Sebab, selama ini desa ini seakan
diabaikan oleh Pemkab SBT dibawa kepemimpinan Bupati Mukti Keliobas dan Fahri
Alkatiri.
Wa Sony Wa Bula kepada
Kompastimur.com, Kamis (15/12) mengatakan, di Desa Nama Andan misalnya, untuk mendapat
pelayanan kesehatan penjabat Karateker Desa harus mengontrak tenaga kesehatan
sendiri menggunkan Anggaran Dana Desa atau ADD.
Wa Sony yang merupakan tenaga medis
yang di kontrak oleh penjabat desa menggunakan anggaran ADD tersebut, mengaku
telah di kontrak selama satu tahun dengan gaji Rp. 800 ribu per/ bulan.
“Iya pak beta suda dapat kontrak su
satu tahun dari karateker desa dengan gaji Rp. 800 ribu per bulan pak,”
ungkapnya.
Selain di, kontrak di Pustu Nama
Andan tersebut, Wa Soni pegawai kesehatan itu juga menjelaskan bahwa untuk
mendapatkan obat-obatan guna melakukan pelayanan kesehatan juga di dapat dari
anggaran ADD Nama Andan dan bahkan iya harus merogek kocek dari kantong pribadi
untuk membeli obat-obatan guna memberikan pelayanan kesehatan kepada warga Desa
Nama Andan.
“Pak disini beta dapat obat sangat
susah, terkecuali dari desa yang bali. Sudah dua kali desa mengadakan obat
menggunakan ADD, bahkan kalau kepepet beta bali obat dengan beta uang
pribadai," tandasnya.
Sementara itu, gedung Pustu di Desa
tersebut telah rusak parah dan tidak layak di lakukan perawatan.
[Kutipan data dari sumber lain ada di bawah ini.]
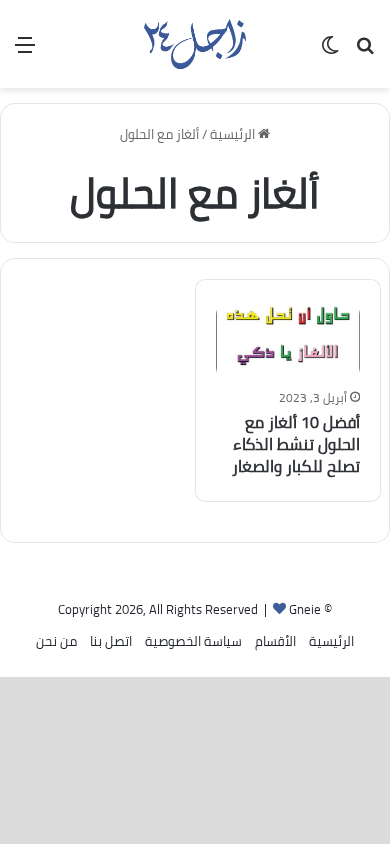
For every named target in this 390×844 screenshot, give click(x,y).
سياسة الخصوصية (193, 641)
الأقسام (275, 641)
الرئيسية (234, 134)
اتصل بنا (111, 641)
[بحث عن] (365, 51)
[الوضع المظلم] (330, 51)
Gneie (305, 609)
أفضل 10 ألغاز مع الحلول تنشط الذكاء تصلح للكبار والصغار (296, 444)
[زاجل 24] (194, 44)
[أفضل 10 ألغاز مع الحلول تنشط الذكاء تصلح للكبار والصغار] (288, 340)
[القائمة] (25, 51)
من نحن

Dimana, Pustu
itu memiliki 3 ruangan, namun ketiga ruangan tersebut telah rusak parah.
“Ini ruangan ada tiga tapi sudah
tidak layak lagi pak, su bocor bocor, akan sangat riskan seng bisa lai di
pakai,” tandanya.
Wa Soni Wabula berharap kedepannya,
pemerintah kabupaten segera menambah tenaga medis di desa tersebut, mengingat
kata Wa Soni, ia merupakan seorang bidan dan bukan perawat, sehingga dirinya
berharap, kedepan bisa penambahan perawat dan obat-obatan supaya pelayan
kesehatan dapat diberikan secara maksimal kepada masyarakat di desa tersebut.
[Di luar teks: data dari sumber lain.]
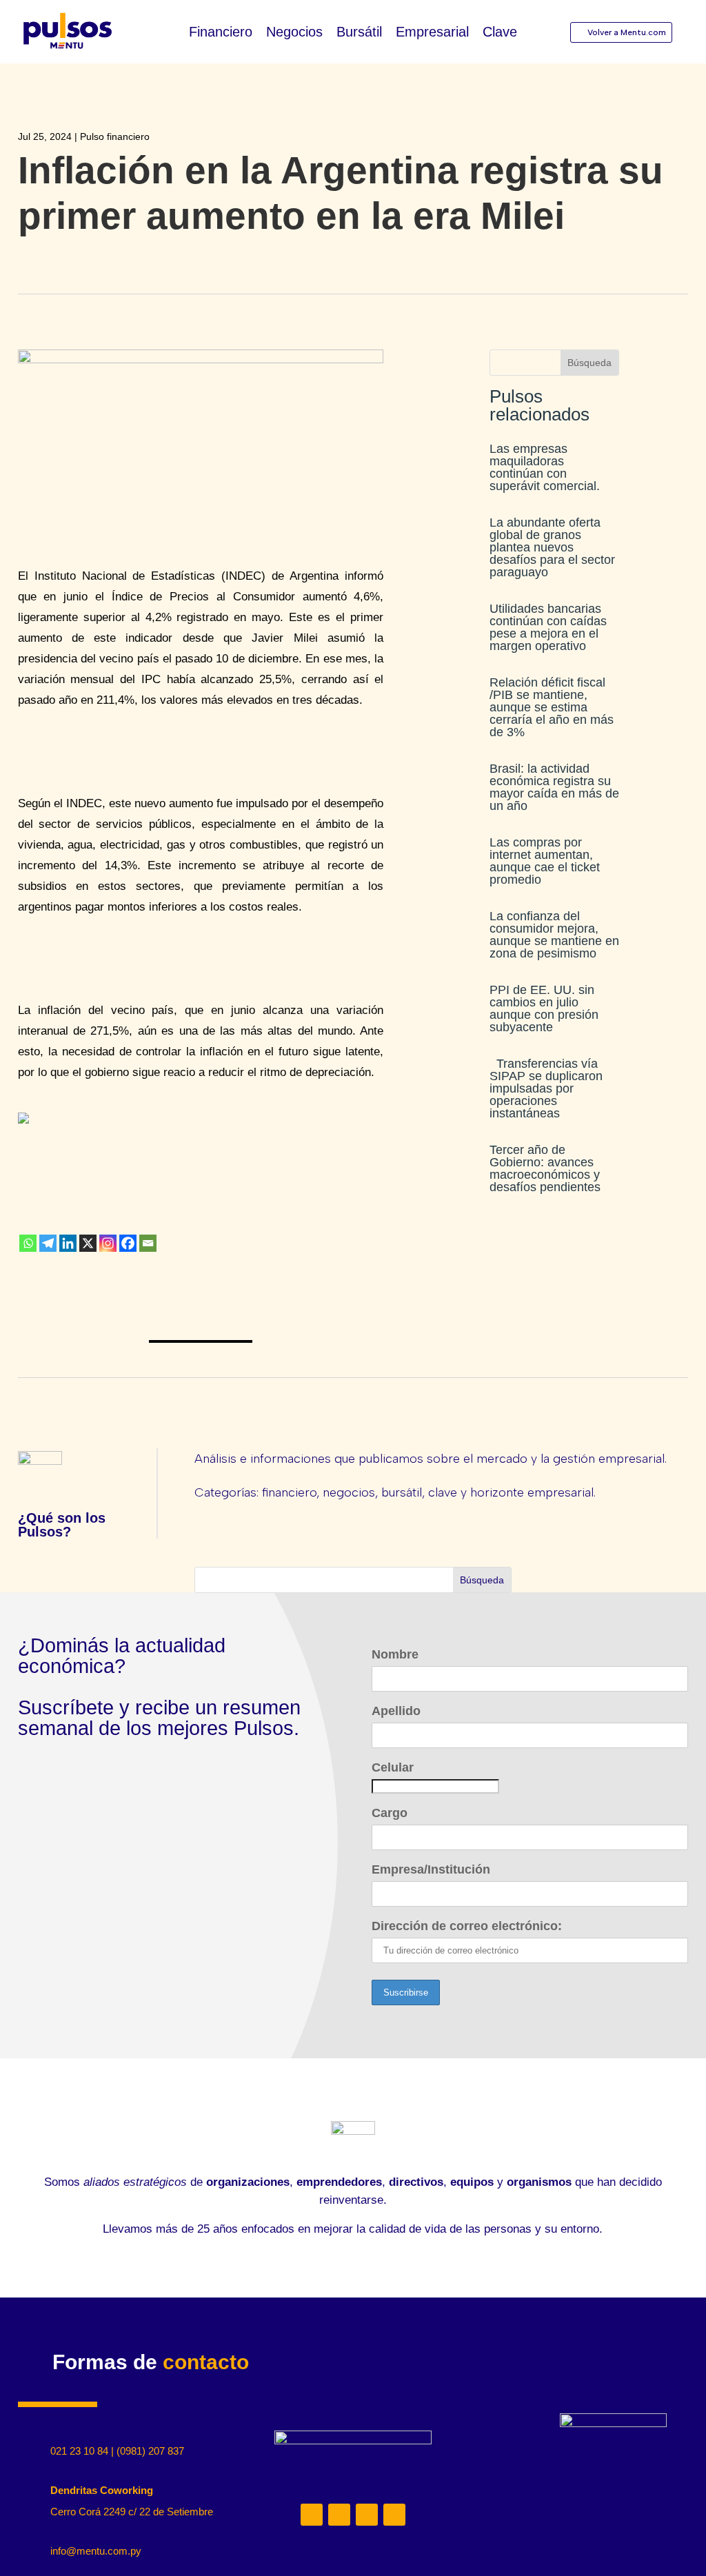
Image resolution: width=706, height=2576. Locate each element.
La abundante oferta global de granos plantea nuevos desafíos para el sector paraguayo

Selain dirinya pun berharap, Pustu yang telah rusak berat itu dapat dibangun
kembali oleh Pemkab setempat.
“Beta harap jua kepada pemerintah
daerah supaya bisa mendatangkan tenaga perawat karenan beta ini tenaga bidan
pak, dan pemerintah bisa memperbaiki bangunan Pustu ini sehingga katong
bisa bikin pelayanan yang baik.
Sementara Rais Kilbaren, warga Desa
Namalena yang merupakan desa tetangga Nama Andan mengatakan, selama ini
pelayanan pendidikan di Desa Namalena masih jauh dari harapan, sebab satu
sekolah dasar hanya memiliki dua tenaga pengajar.
Rais mengungkapkan, kedua pengajar
tersebut kerapkali meninggalkan tempat tugasnya hingga berbulan bulan dan
kembali langsung melakukan ujian tengah semester.
“Pak katong pung sekolah SD Filiyal
di Namalena, seng berjalan proses belajar mengajar pak, bagaimana jalan kalau
gurunya cuma dua, dan dong juga tinggalkan sekolah sampai berbulan bulan, datang
langsung laksanakan ujian semester,” kata Rais.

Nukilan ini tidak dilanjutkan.